Exercise brief:
Please revise the items below, replacing "computer-use agent" with "desktop agent" and leaving everything else unchanged.
(begin)
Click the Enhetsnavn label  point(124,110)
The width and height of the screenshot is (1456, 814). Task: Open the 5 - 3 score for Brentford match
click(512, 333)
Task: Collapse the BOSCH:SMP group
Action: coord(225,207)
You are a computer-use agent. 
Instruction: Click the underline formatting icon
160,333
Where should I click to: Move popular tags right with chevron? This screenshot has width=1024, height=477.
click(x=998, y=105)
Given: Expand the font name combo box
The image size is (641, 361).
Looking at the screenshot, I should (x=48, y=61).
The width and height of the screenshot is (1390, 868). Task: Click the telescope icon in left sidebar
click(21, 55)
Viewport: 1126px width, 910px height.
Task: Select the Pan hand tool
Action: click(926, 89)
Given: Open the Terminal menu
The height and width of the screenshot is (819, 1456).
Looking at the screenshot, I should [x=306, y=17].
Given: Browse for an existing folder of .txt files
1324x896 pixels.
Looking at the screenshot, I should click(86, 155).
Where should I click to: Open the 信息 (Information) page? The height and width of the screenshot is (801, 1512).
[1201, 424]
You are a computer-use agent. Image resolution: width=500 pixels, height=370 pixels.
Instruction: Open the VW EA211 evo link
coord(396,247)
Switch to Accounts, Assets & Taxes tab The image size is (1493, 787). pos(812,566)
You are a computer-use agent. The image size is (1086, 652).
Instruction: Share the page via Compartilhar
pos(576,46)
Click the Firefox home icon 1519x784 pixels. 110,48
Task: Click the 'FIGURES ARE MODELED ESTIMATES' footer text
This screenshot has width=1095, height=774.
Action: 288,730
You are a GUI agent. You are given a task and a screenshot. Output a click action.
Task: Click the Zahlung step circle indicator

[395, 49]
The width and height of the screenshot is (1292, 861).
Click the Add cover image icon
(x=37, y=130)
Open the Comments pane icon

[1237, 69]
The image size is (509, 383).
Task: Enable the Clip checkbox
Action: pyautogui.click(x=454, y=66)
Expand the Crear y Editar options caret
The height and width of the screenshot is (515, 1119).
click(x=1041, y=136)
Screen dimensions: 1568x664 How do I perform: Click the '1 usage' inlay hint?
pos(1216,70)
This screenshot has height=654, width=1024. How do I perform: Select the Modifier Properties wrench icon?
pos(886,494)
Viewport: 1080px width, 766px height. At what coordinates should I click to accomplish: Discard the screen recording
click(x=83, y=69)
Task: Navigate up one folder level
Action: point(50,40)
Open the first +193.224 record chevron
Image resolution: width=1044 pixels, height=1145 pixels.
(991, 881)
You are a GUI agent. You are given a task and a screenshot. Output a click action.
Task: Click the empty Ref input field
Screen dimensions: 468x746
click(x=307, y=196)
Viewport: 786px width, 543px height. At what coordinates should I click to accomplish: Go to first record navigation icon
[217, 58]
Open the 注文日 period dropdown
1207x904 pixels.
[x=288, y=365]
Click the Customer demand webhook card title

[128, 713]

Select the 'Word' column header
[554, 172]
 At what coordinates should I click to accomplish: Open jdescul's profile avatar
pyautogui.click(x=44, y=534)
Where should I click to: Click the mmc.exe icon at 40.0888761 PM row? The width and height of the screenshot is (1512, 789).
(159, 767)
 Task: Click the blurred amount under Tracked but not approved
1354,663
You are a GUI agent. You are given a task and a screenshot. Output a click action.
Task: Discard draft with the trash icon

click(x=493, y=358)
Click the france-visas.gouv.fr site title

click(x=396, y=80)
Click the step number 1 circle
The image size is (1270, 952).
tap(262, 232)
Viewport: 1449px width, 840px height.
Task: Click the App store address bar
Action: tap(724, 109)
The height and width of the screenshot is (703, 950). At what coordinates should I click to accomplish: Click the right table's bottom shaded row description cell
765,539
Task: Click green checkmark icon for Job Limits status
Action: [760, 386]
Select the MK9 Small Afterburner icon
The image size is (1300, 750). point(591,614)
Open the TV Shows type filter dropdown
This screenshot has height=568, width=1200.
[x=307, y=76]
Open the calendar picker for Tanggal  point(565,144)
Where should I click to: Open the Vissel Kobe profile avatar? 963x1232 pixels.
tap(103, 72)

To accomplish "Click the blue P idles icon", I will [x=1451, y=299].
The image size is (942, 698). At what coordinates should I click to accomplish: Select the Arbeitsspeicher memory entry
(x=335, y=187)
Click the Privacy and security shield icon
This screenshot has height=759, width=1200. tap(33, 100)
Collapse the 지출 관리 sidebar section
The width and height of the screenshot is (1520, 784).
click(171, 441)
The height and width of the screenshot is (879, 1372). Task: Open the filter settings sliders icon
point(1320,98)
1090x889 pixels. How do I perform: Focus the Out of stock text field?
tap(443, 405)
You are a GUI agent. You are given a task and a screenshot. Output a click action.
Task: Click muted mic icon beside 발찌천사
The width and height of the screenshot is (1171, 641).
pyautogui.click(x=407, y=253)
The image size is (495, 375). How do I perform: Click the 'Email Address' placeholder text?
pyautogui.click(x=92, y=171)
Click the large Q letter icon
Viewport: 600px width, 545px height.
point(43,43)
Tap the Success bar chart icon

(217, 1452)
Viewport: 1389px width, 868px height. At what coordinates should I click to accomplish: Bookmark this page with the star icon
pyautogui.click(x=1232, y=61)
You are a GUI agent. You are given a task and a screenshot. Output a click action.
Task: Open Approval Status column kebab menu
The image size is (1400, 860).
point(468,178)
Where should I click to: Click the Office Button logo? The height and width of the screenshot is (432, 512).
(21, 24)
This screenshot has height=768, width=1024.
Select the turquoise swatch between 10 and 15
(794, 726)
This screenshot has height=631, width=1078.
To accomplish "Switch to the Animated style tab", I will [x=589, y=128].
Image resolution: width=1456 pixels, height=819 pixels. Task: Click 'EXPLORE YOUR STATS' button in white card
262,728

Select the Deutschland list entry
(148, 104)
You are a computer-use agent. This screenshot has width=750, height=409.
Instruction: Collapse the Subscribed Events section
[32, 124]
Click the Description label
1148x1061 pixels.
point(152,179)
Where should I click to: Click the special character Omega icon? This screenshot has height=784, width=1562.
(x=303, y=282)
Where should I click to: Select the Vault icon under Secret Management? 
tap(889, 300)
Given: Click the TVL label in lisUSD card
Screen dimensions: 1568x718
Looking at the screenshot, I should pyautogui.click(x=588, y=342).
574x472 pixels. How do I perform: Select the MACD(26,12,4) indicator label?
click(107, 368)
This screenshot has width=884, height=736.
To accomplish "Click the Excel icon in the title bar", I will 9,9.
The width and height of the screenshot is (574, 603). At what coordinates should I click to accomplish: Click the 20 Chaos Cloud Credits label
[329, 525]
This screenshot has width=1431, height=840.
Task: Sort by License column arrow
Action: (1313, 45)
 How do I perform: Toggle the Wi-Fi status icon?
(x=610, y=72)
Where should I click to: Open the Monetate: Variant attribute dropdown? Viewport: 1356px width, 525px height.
(end)
Reply:
Click the Enhetsnavn label  point(124,110)
The width and height of the screenshot is (1456, 814). Task: Open the 5 - 3 score for Brentford match
click(512, 333)
Task: Collapse the BOSCH:SMP group
Action: coord(225,207)
You are a desktop agent. 
Instruction: Click the underline formatting icon
160,333
Where should I click to: Move popular tags right with chevron? This screenshot has width=1024, height=477.
click(x=998, y=105)
Given: Expand the font name combo box
The image size is (641, 361).
Looking at the screenshot, I should (x=48, y=61).
The width and height of the screenshot is (1390, 868). Task: Click the telescope icon in left sidebar
click(21, 55)
Viewport: 1126px width, 910px height.
Task: Select the Pan hand tool
Action: click(926, 89)
Given: Open the Terminal menu
The height and width of the screenshot is (819, 1456).
Looking at the screenshot, I should [x=306, y=17].
Given: Browse for an existing folder of .txt files
1324x896 pixels.
Looking at the screenshot, I should click(86, 155).
Where should I click to: Open the 信息 (Information) page? The height and width of the screenshot is (801, 1512).
[1201, 424]
You are a desktop agent. Image resolution: width=500 pixels, height=370 pixels.
Instruction: Open the VW EA211 evo link
coord(396,247)
Switch to Accounts, Assets & Taxes tab The image size is (1493, 787). pos(812,566)
You are a desktop agent. The image size is (1086, 652).
Instruction: Share the page via Compartilhar
pos(576,46)
Click the Firefox home icon 1519x784 pixels. 110,48
Task: Click the 'FIGURES ARE MODELED ESTIMATES' footer text
This screenshot has width=1095, height=774.
Action: 288,730
You are a GUI agent. You are given a task and a screenshot. Output a click action.
Task: Click the Zahlung step circle indicator

[395, 49]
The width and height of the screenshot is (1292, 861).
Click the Add cover image icon
(x=37, y=130)
Open the Comments pane icon

[1237, 69]
The image size is (509, 383).
Task: Enable the Clip checkbox
Action: pyautogui.click(x=454, y=66)
Expand the Crear y Editar options caret
The height and width of the screenshot is (515, 1119).
click(x=1041, y=136)
Screen dimensions: 1568x664 How do I perform: Click the '1 usage' inlay hint?
pos(1216,70)
This screenshot has height=654, width=1024. How do I perform: Select the Modifier Properties wrench icon?
pos(886,494)
Viewport: 1080px width, 766px height. At what coordinates should I click to accomplish: Discard the screen recording
click(x=83, y=69)
Task: Navigate up one folder level
Action: point(50,40)
Open the first +193.224 record chevron
Image resolution: width=1044 pixels, height=1145 pixels.
(991, 881)
You are a GUI agent. You are given a task and a screenshot. Output a click action.
Task: Click the empty Ref input field
Screen dimensions: 468x746
click(x=307, y=196)
Viewport: 786px width, 543px height. At what coordinates should I click to accomplish: Go to first record navigation icon
[217, 58]
Open the 注文日 period dropdown
1207x904 pixels.
[x=288, y=365]
Click the Customer demand webhook card title

[128, 713]

Select the 'Word' column header
[554, 172]
 At what coordinates should I click to accomplish: Open jdescul's profile avatar
pyautogui.click(x=44, y=534)
Where should I click to: Click the mmc.exe icon at 40.0888761 PM row? The width and height of the screenshot is (1512, 789).
(159, 767)
 Task: Click the blurred amount under Tracked but not approved
1354,663
You are a GUI agent. You are given a task and a screenshot. Output a click action.
Task: Discard draft with the trash icon

click(x=493, y=358)
Click the france-visas.gouv.fr site title

click(x=396, y=80)
Click the step number 1 circle
The image size is (1270, 952).
tap(262, 232)
Viewport: 1449px width, 840px height.
Task: Click the App store address bar
Action: tap(724, 109)
The height and width of the screenshot is (703, 950). At what coordinates should I click to accomplish: Click the right table's bottom shaded row description cell
765,539
Task: Click green checkmark icon for Job Limits status
Action: [760, 386]
Select the MK9 Small Afterburner icon
The image size is (1300, 750). point(591,614)
Open the TV Shows type filter dropdown
This screenshot has height=568, width=1200.
[x=307, y=76]
Open the calendar picker for Tanggal  point(565,144)
Where should I click to: Open the Vissel Kobe profile avatar? 963x1232 pixels.
tap(103, 72)

To accomplish "Click the blue P idles icon", I will [x=1451, y=299].
The image size is (942, 698). At what coordinates should I click to accomplish: Select the Arbeitsspeicher memory entry
(x=335, y=187)
Click the Privacy and security shield icon
This screenshot has height=759, width=1200. tap(33, 100)
Collapse the 지출 관리 sidebar section
The width and height of the screenshot is (1520, 784).
click(171, 441)
The height and width of the screenshot is (879, 1372). Task: Open the filter settings sliders icon
point(1320,98)
1090x889 pixels. How do I perform: Focus the Out of stock text field?
tap(443, 405)
You are a GUI agent. You are given a task and a screenshot. Output a click action.
Task: Click muted mic icon beside 발찌천사
The width and height of the screenshot is (1171, 641).
pyautogui.click(x=407, y=253)
The image size is (495, 375). How do I perform: Click the 'Email Address' placeholder text?
pyautogui.click(x=92, y=171)
Click the large Q letter icon
Viewport: 600px width, 545px height.
point(43,43)
Tap the Success bar chart icon

(217, 1452)
Viewport: 1389px width, 868px height. At what coordinates should I click to accomplish: Bookmark this page with the star icon
pyautogui.click(x=1232, y=61)
You are a GUI agent. You are given a task and a screenshot. Output a click action.
Task: Open Approval Status column kebab menu
The image size is (1400, 860).
point(468,178)
Where should I click to: Click the Office Button logo? The height and width of the screenshot is (432, 512).
(21, 24)
This screenshot has height=768, width=1024.
Select the turquoise swatch between 10 and 15
(794, 726)
This screenshot has height=631, width=1078.
To accomplish "Switch to the Animated style tab", I will [x=589, y=128].
Image resolution: width=1456 pixels, height=819 pixels. Task: Click 'EXPLORE YOUR STATS' button in white card
262,728

Select the Deutschland list entry
(148, 104)
You are a desktop agent. This screenshot has width=750, height=409.
Instruction: Collapse the Subscribed Events section
[32, 124]
Click the Description label
1148x1061 pixels.
point(152,179)
Where should I click to: Click the special character Omega icon? This screenshot has height=784, width=1562.
(x=303, y=282)
Where should I click to: Select the Vault icon under Secret Management? 
tap(889, 300)
Given: Click the TVL label in lisUSD card
Screen dimensions: 1568x718
Looking at the screenshot, I should pyautogui.click(x=588, y=342).
574x472 pixels. How do I perform: Select the MACD(26,12,4) indicator label?
click(107, 368)
This screenshot has width=884, height=736.
To accomplish "Click the Excel icon in the title bar", I will 9,9.
The width and height of the screenshot is (574, 603). At what coordinates should I click to accomplish: Click the 20 Chaos Cloud Credits label
[329, 525]
This screenshot has width=1431, height=840.
Task: Sort by License column arrow
Action: (1313, 45)
 How do I perform: Toggle the Wi-Fi status icon?
(x=610, y=72)
Where should I click to: Open the Monetate: Variant attribute dropdown? Viewport: 1356px width, 525px height.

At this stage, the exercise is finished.